Napster sparked a debate about the effects of file sharing on the music business. Industry figures claimed it was responsible for shrinking sales, while opponents claimed it was neutral or even stimulated sales. Some evidence may have come in 2000 when tracks from English rock band Radiohead’s album ‘Kid A’ found their way to Napster three months before the CD’s release. Unlike Madonna, Dr. Dre or Metallica, Radiohead had never hit the top 20 in the US. Furthermore, ‘Kid A’ was an experimental album without any singles, and received relatively little radio airplay. By the time of the record’s release, the album was estimated to have been downloaded for free by millions of people worldwide, and in October 2000 Kid A captured the number one spot on the Billboard 200 sales chart in its debut week. According to Richard Menta of ‘MP3 Newswire,’ the effect of Napster in this instance was isolated from other elements that could be credited for driving sales, and the album’s unexpected success suggested that Napster was a good promotional tool for music.
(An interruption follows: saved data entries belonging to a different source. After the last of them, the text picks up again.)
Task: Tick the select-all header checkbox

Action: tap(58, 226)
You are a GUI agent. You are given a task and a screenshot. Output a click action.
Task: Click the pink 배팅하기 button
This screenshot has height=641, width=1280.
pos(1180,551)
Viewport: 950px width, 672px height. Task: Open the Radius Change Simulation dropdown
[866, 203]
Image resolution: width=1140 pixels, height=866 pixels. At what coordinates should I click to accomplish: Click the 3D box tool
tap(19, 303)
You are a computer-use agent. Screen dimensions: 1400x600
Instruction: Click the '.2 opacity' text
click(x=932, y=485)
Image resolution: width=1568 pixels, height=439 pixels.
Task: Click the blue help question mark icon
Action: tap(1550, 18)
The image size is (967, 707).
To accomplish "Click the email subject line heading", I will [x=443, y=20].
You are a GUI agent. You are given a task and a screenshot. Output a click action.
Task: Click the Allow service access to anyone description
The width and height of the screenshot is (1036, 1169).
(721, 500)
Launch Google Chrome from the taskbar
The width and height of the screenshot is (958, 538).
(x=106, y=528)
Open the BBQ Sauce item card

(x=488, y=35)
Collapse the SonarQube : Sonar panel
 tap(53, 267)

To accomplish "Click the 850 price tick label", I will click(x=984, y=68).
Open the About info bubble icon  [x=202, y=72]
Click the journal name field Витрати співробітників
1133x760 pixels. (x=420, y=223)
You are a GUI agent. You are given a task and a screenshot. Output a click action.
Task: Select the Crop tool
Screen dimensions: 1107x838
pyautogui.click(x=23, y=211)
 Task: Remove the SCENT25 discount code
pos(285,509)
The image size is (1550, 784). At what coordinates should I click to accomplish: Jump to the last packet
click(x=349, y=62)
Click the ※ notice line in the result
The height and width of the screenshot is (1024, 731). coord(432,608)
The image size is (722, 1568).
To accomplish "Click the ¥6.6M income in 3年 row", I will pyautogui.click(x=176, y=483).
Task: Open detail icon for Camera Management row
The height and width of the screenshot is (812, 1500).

One of the most successful bands to owe its success to Napster was Dispatch. As an independent band, it had no formal promotion or radio play, yet it was able to tour to cities they had never played and sell out concerts, thanks to the spread of their music on Napster. In 2007, the band became the first independent band to ever headline New York City’s Madison Square Garden, selling it out for three consecutive nights. They were avid supporters of Napster, promoting it at their shows, playing a Napster show around the time of the Congressional hearings, and attending the hearings themselves. Shawn Fanning, the founder of Napster, is a known Dispatch fan.

Since 2000, many artists, particularly those not signed to major labels and without access to traditional mass media outlets such as radio and television, have said that Napster and successive Internet file-sharing networks have helped get their music heard, spread word of mouth, and may have improved their sales in the long term. One such musician to publicly defend Napster as a promotional tool for independent artists was DJ Xealot, who became directly involved in the 2000 A&M Records Lawsuit. Chuck D from Public Enemy also came out and publicly supported file sharing.

In July 2001, Napster shut down its entire network in order to comply with the injunction against it. Napster agreed to pay music creators and copyright owners a $26 million settlement for past, unauthorized uses of music, as well as an advance against future licensing royalties of $10 million. In order to pay those fees, Napster attempted to convert their free service to a subscription system. Thus traffic to Napster was reduced. A prototype solution was tested in the spring of 2002: the Napster 3.0 Alpha, using the ‘.nap’ secure file format from PlayMedia Systems and audio fingerprinting technology licensed from Relatable. Napster 3.0 was, according to many former Napster employees, ready to deploy, but it had significant trouble obtaining licenses to distribute major-label music.

Initially, Napster struck a deal to sell its brand and logos to German media firm Bertelsmann for $85 million. However, that sale was blocked in bankruptcy court and the company was forced to liquidate. After a $2.43 million takeover offer by the Private Media Group, an adult entertainment company, Napster’s assets were acquired at bankruptcy auction by Roxio which used them to rebrand the Pressplay music service as Napster 2.0. In 2008, Napster was purchased by electronics retailer Best Buy for US $121 million. In 2011, pursuant to a deal with Best Buy, Napster merged with Rhapsody.